With the characterization of alternative fuels in terms of their chemical composition and thermophysical properties, the Chemical Analytics department is creating a solid foundation for investigating the influence of fuel composition on combustion and emission behavior. The use of alternative liquid fuels in particular represents an analytical challenge since the compounds and compositions often deviate significantly from conventional fuels such as Jet A-1.
For the chemical analysis, advanced two-dimensional GCxGC mass spectrometry is at disposal, which allows the separation of complex fuel matrices due to the modulated series connection of two chromatography columns (polar-non-polar). This analytical method is supported by 1H nuclear magnetic resonance (NMR) spectroscopy, which allows instant determination of the hydrogen content of fuels. Thus, fuel samples can be qualified and quantified with molecular precision and mass fractions of the individual chemical groups (e.g., n-/iso-/cyclo-alkanes, aromatics, oxygenated components), the average molecular formula, and the C/H ratio can be determined.

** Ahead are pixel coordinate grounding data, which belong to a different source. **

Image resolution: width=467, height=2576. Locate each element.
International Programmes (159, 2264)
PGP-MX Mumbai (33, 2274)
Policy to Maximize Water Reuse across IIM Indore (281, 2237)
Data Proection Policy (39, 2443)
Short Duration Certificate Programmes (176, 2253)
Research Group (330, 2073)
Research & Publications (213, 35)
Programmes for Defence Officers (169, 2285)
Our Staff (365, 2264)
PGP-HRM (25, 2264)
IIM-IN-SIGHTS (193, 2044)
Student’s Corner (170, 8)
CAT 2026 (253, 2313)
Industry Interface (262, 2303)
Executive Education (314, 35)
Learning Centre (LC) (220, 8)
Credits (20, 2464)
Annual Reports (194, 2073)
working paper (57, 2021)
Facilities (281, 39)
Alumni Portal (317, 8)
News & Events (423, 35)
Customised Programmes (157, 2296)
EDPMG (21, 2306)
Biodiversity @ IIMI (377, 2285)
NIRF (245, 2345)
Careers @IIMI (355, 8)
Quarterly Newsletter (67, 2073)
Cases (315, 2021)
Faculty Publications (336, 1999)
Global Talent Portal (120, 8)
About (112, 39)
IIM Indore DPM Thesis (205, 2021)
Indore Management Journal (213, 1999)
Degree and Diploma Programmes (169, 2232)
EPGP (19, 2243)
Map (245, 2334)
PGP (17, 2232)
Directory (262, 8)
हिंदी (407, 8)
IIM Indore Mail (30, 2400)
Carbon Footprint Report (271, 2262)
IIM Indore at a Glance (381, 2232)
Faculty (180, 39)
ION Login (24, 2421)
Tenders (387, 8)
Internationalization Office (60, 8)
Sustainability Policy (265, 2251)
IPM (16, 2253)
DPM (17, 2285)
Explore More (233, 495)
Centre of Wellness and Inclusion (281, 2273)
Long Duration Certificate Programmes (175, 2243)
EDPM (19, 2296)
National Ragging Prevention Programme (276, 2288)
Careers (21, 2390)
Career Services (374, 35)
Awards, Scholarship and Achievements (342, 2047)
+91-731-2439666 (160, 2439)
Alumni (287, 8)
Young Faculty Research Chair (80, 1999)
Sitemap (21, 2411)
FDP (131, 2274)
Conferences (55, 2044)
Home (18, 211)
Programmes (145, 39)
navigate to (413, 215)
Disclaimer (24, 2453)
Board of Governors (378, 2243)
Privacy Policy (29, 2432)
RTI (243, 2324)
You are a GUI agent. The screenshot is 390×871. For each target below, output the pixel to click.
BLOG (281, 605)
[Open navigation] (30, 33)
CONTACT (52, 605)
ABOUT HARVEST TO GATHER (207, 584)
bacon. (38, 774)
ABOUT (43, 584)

In addition, thermophysical aviation-related "fit for purpose" parameters of the fuels can be determined. These include for example distillation properties (e.g. initial boiling point, destillation curve, final boiling point), kinematic viscosity and density (including low temperature behavior up to to -47 ° C), surface tension, refraction index and heating value (Qnet and Qgross) of the considered fuels.
Thus, the analytical methods for aviation fuel go well beyond the required ASTM criteria (e.g. cryogenic measurements) and provide individualized validation data for model-based optimization techniques. The accurate characterization of a fuel also provides the basis for the scientific interpretation of its combustion and emission behavior, as well as for the selection of suitable models for the prediction of the reaction kinetics of combustion and pollutant formation.
The applied methods are part of the DLR-VT developed DLR Jet-Fuels Preselection Process®. This process bases on the evaluation of possible aviation fuels through lab-scale experiments, model-based estimations and assessments, as well as comparisons with the broad DLR fuel database. This evaluation allows quick feedback to manufacturers regarding the suitability and/or optimization potential of their fuels as aviation fuels before a time- and cost-intensive approval process is sought.
The DLR Fuels Preselection Process® is currently applied in phase II of the Kopernikus project "Power-to-X" for example, in which the application potential of Fischer Tropsch products (amongst other) in aviation is assessed.